▸ SOURCE INFORMATION:
• • • • •

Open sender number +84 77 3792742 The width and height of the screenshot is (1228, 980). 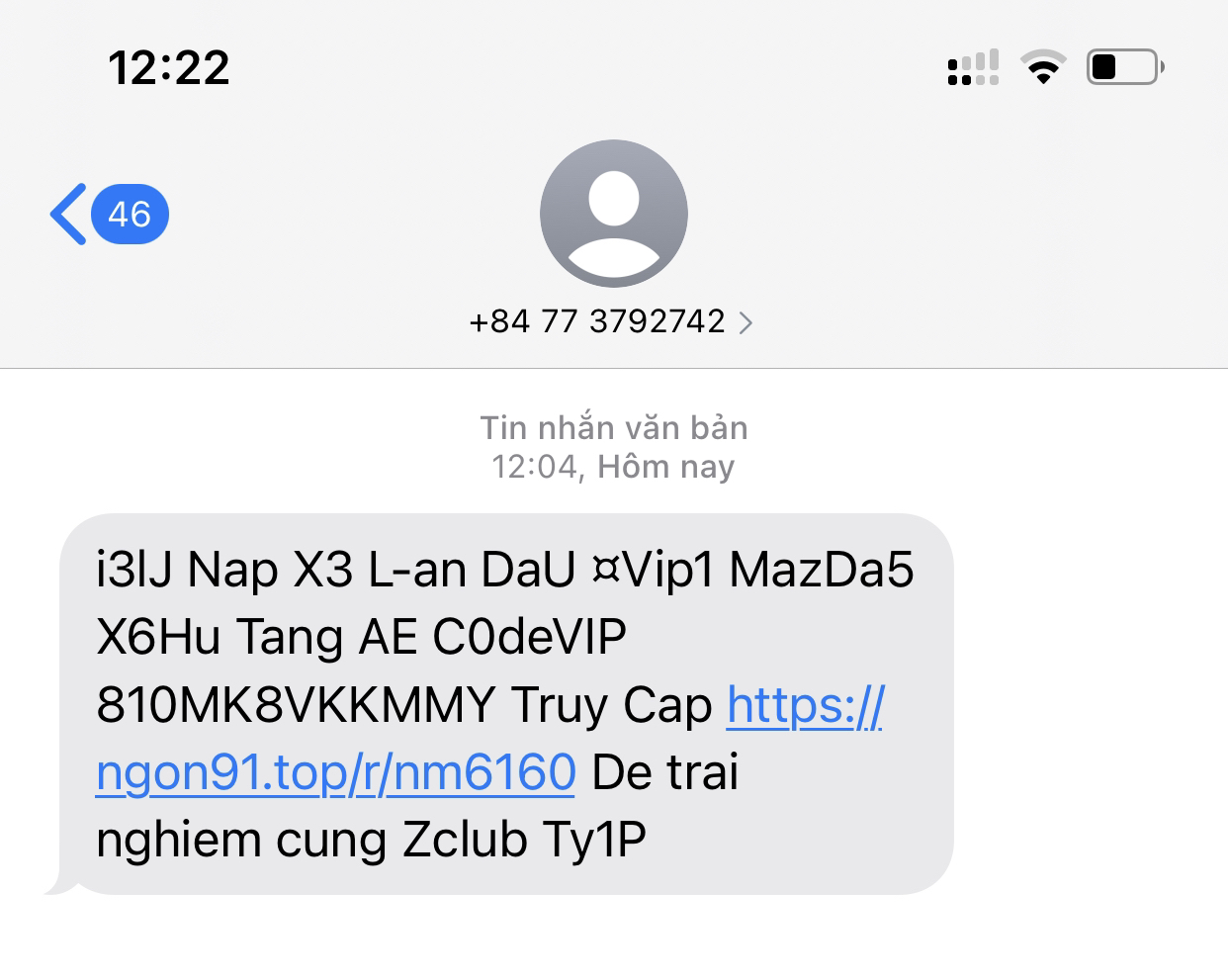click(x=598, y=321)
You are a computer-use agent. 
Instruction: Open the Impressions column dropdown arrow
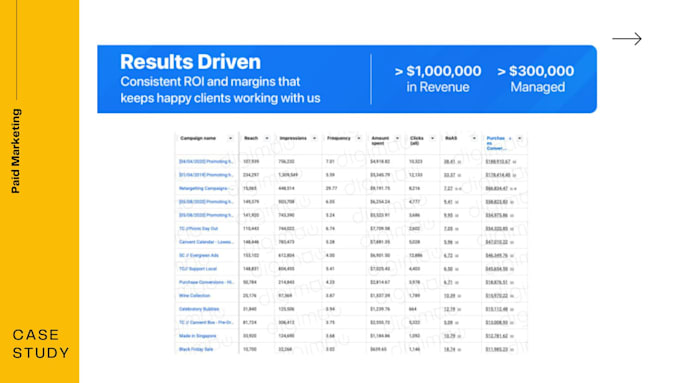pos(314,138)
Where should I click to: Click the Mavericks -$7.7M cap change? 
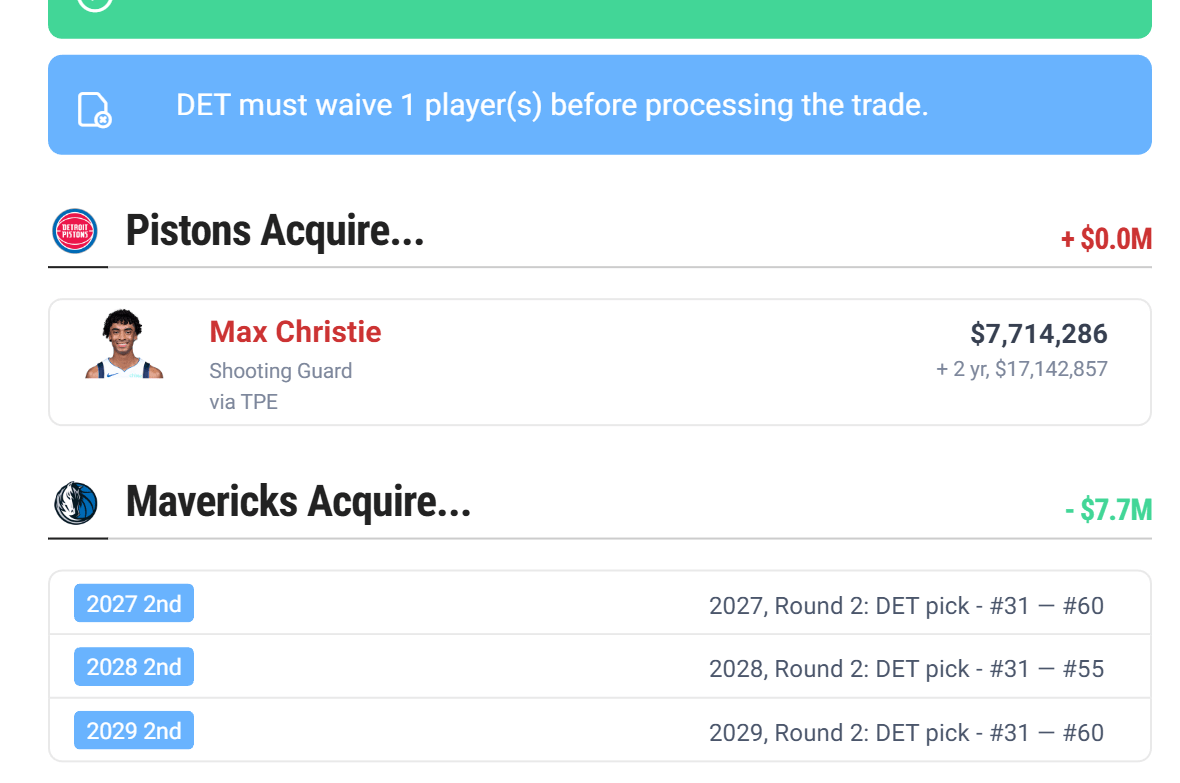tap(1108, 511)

• • • • •

▸ THE TASK:
Beginning at the line with "You are a computer-use agent.", reproduce each line exactly through the last line of the records above, with pictures left out.

▸ WRITTEN SOLUTION:
You are a computer-use agent. 
Instruction: Open the Impressions column dropdown arrow
pos(314,138)
Where should I click to: Click the Mavericks -$7.7M cap change? 
tap(1108, 511)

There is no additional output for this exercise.